Remember, once the alternator fails, all electronics start drawing power from the car battery, which is designed to start the car and nothing else. Since there is no alternator recharging the battery, you can get about 50 miles of drive time, and then everything shuts down.
Driving a car with a faulty alternator is also dangerous to a degree. For example, a malfunctioning voltage regulator will start overcharging the car battery. The battery cells do not have a way of releasing that extra energy, except for, you guessed it – heat. Since car batteries are essentially boxes full of strong acid and lead, bringing the heat up is not a smart idea – the acid will boil and the cells will get destroyed.
So, to summarize – a car can run with a bad alternator, but you should avoid this if you value safety and you don’t want to ruin your car battery.
Can Jump Starting Help with a Bad Battery/Alternator?
To get a clear answer to this question, we need to define “help” in this scenario. Will jump-starting a car helps you drive it away even though the alternator is malfunctioning – yes.
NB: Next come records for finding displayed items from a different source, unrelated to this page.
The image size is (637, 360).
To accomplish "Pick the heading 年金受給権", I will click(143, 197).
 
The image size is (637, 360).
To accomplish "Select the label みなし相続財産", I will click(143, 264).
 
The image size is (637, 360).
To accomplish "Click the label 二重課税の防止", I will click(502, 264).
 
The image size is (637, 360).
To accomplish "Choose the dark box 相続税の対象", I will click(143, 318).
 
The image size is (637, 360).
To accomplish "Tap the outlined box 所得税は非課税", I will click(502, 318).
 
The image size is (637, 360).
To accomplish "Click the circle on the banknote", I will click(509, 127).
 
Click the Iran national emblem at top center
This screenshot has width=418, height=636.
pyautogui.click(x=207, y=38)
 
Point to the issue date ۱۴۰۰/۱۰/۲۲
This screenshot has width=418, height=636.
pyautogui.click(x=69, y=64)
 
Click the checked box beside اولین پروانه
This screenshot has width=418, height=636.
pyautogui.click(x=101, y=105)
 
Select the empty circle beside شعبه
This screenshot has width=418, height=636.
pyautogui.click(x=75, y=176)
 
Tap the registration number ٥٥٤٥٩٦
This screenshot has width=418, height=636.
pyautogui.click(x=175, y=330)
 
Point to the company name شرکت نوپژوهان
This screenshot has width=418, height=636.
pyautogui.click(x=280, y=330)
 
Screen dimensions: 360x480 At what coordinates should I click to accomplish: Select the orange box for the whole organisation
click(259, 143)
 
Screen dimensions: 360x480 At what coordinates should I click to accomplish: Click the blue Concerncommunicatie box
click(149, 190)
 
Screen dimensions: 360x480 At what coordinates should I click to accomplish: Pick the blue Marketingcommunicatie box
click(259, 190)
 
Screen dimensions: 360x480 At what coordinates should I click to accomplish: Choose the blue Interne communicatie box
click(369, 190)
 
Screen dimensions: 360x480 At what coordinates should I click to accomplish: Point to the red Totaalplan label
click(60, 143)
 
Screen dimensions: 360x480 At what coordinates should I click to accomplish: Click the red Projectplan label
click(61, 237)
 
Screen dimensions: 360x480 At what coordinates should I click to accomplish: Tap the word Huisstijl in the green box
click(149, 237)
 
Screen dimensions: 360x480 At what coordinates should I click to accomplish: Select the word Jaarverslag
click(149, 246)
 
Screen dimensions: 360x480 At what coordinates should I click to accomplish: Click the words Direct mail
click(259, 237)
Will jump-starting a car fix or help the alternator in any way – definitely not.
If the alternator is producing an insufficient amount of energy, the battery may get charged a bit, and that’s it. If you keep the donor car connected for longer and charge up your battery, you get to drive until your car battery is dead.
Fun fact – during the process of jump-starting, the donor battery charges the recipient battery. But the donor can’t get empty. The reason why the donor car’s engine must be turned on is to get the donor alternator running, producing energy for both batteries (donor and recipient).
So, in a way, when you jump start a car, the donor alternator is charging two batteries at the same time. There is no risk in jump-starting, but the whole process is extremely time-consuming and inconvenient, especially if your battery or alternator dies in the middle of nowhere.
Before You Go
Vehicle maintenance, no matter how exhausting it seems, is not that hard. I know that a lot of people would rather just drive their car to the town mechanic and leave it there until it’s fixed. But, sometimes, knowing how to diagnose, and potentially solve a simple malfunction, is way easier and definitely cheaper.
I encourage you to take the matters into your hands and learn the intricacies of your four-wheeled friend. Knowing how to resolve simple car issues is a special type of independence, so go get it!